SOURCE DATA
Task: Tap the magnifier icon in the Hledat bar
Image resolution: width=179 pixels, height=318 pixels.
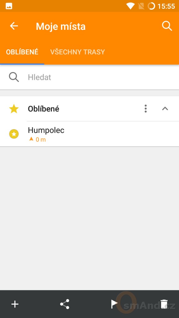Action: 14,77
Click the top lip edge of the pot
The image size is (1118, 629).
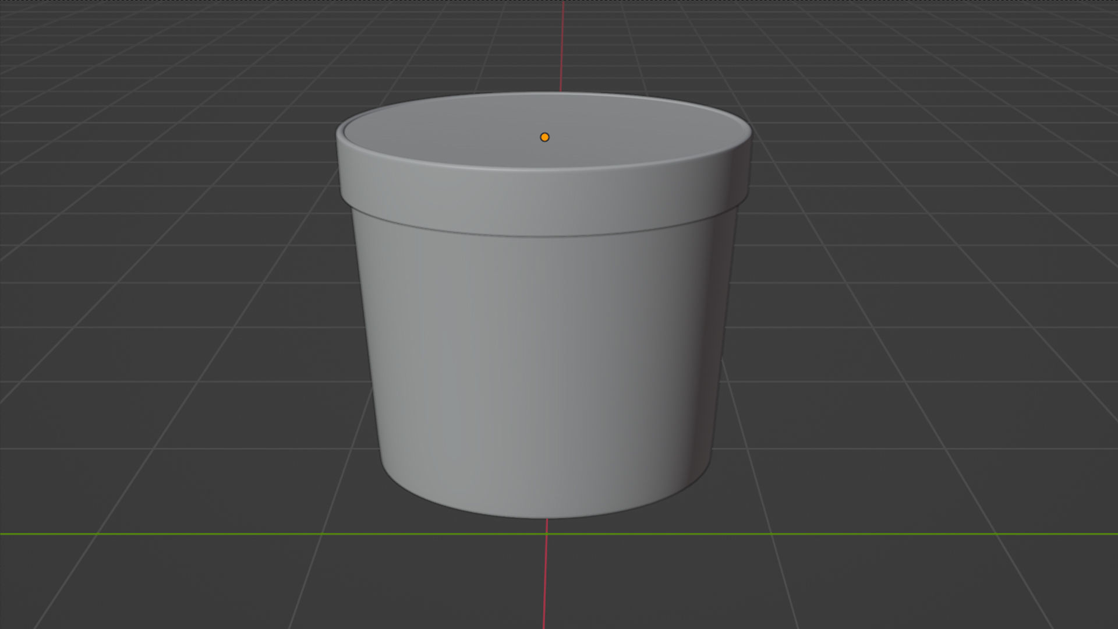click(544, 169)
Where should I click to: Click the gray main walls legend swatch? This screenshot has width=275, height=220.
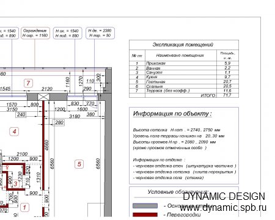tap(145, 206)
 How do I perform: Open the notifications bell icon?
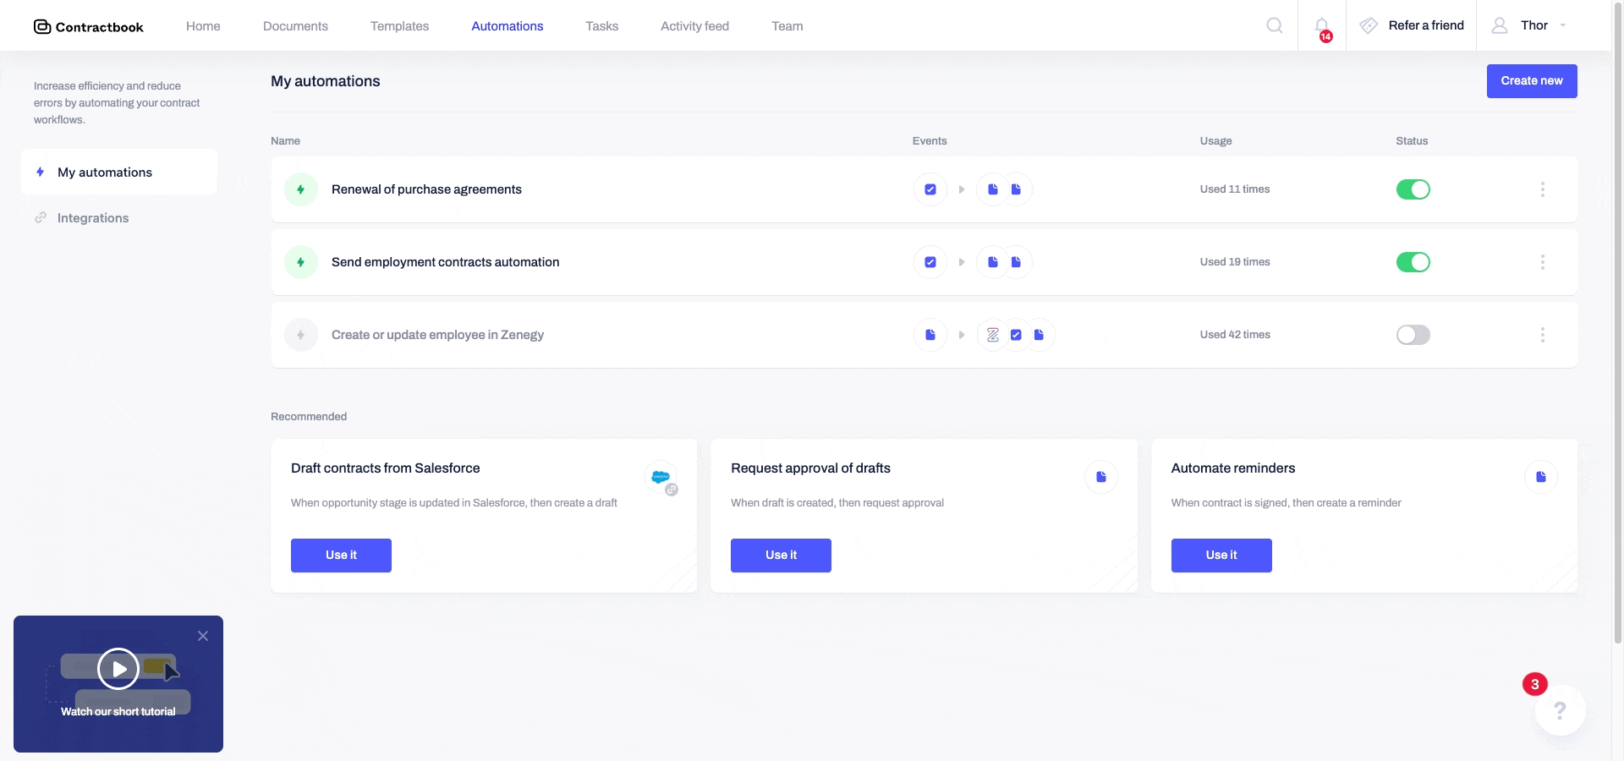pyautogui.click(x=1322, y=26)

PROBLEM STATEMENT
Convert the lines of all the entries above into a single numbered list, omitting any blank lines. Leave the pictures out of the list.

EXERCISE ANSWER
1. Task: Tap the magnifier icon in the Hledat bar
2. Image resolution: width=179 pixels, height=318 pixels.
3. Action: 14,77
4. Click the top lip edge of the pot
5. The image size is (1118, 629).
6. click(544, 169)
7. Where should I click to: Click the gray main walls legend swatch? This screenshot has width=275, height=220.
8. tap(145, 206)
9.  How do I perform: Open the notifications bell icon?
10. pyautogui.click(x=1322, y=26)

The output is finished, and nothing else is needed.